Nicolas Sarkozy – der Retter unschuldiger Frauen aus afrikanischen Gefängniszellen? Tatsache ist, dass Frankreichs Staatschef in der Nacht auf Montag eigenhändig vier spanische Flugbegleiterinnen sowie drei französische Journalisten aus dem Tschad abholte. Die Operation erinnert stark an die Freilassung fünf bulgarischer Krankenschwestern und eines palästinensischen Arztes in Libyen, die im Sommer ebenfalls auf das Konto Sarkozys und seiner damaligen Ehefrau Cécilia ging.
Die neueste Affäre ist ebenso vertrackt. Die Leiter der kleinen französischen Hilfsorganisation „Arche de Zoé“ waren in der tschadischen Hauptstadt N’Djamena vor wenigen Tagen verhaftet worden, als sie 103 Kinder nach Frankreich ausfliegen wollten. Bloß handelte es sich nicht, wie angegeben, um Waisen aus dem westsudanesischen Krisen- und Hungergebiet Darfur, sondern größtenteils um Sprösslinge intakter tschadischer Familien. Der 37-jährige Gründer der Organisation, Eric Breteau, ein Feuerwehrmann und selbsternannter Weltverbesserer, ist deshalb im Tschad wie seine Helfer wegen Entführung und Kinderhandels angeklagt worden.
Auf Distanz
Die französische Regierung hatte sich auffällig rasch von der Hilfsorganisation distanziert und bezeichnete deren Verhalten als „illegal und völlig verantwortungslos“. Trotzdem telefonierte Sarkozy mehrmals mit seinem tschadischen Amtskollegen Idriss Déby; am Sonntag setzte er sich kurzerhand ins Flugzeug und reiste nach N’Djamena. Dort erreichte er die Freilassung der Stewardessen, die mit dem Flugzeug gechartert waren, das die Kinder nach Frankreich bringen sollte, sowie der begleitenden Journalisten.
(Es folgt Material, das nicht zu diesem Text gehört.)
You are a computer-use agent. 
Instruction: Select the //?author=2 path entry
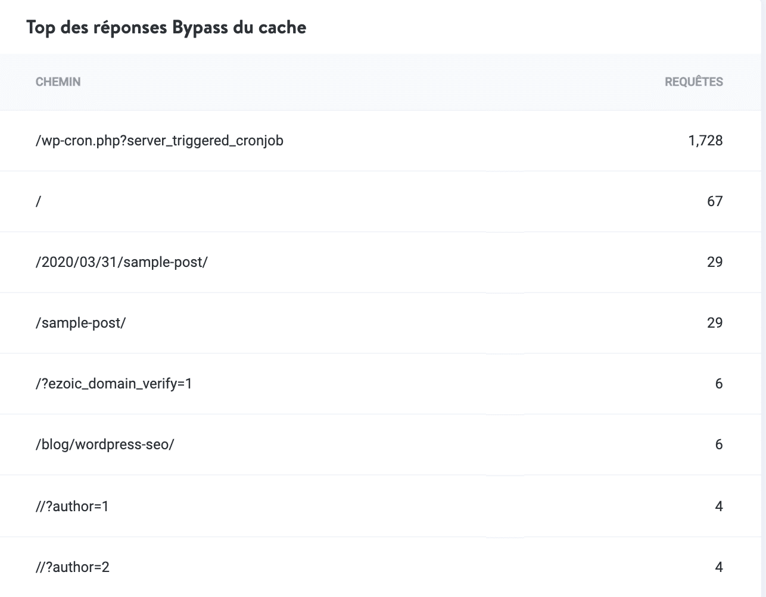[73, 566]
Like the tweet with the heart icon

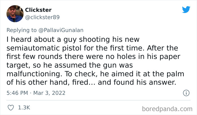tap(11, 107)
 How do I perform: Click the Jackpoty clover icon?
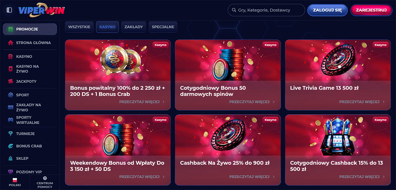[11, 81]
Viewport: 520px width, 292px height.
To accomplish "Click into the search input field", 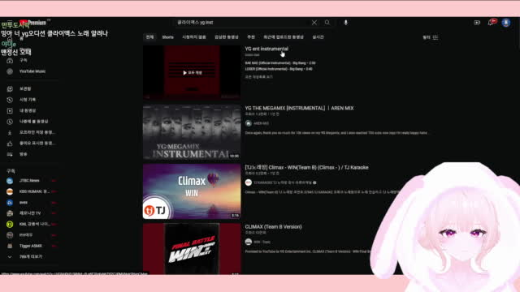I will (x=242, y=23).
Bei einer gemeinsamen Pressekonferenz in der tschadischen Metropole meinten Sarkozy und Déby, die Justiz beider Länder werde in den nächsten zwei Wochen gemeinsam über das Schicksal der übrigen Inhaftierten – sechs französische Leiter der Hilfsorganisation und drei Piloten aus Spanien und Belgien – befinden. Der französische Präsident äußerte den klaren Wunsch, dass ihnen in Frankreich der Prozess gemacht werde. Nach seinem nur zweistündigen Blitzbesuch in N’Djamena flog Sarkozy zusammen mit den Freigelassenen am Sonntagabend nach Madrid und dann nach Paris.
Kouchner schweigt
Sprecher der sozialistischen Opposition üben Kritik an Sarkozys „Politik des Spektakels“ und verlangen eine parlamentarische Untersuchungskommission zu einer allfälligen Mitwisserschaft der Regierung. Den französischen Medien ist nicht verborgen geblieben, wie diskret der sonst so gesprächige Außenminister Bernard Kouchner in dieser Affäre bleibt.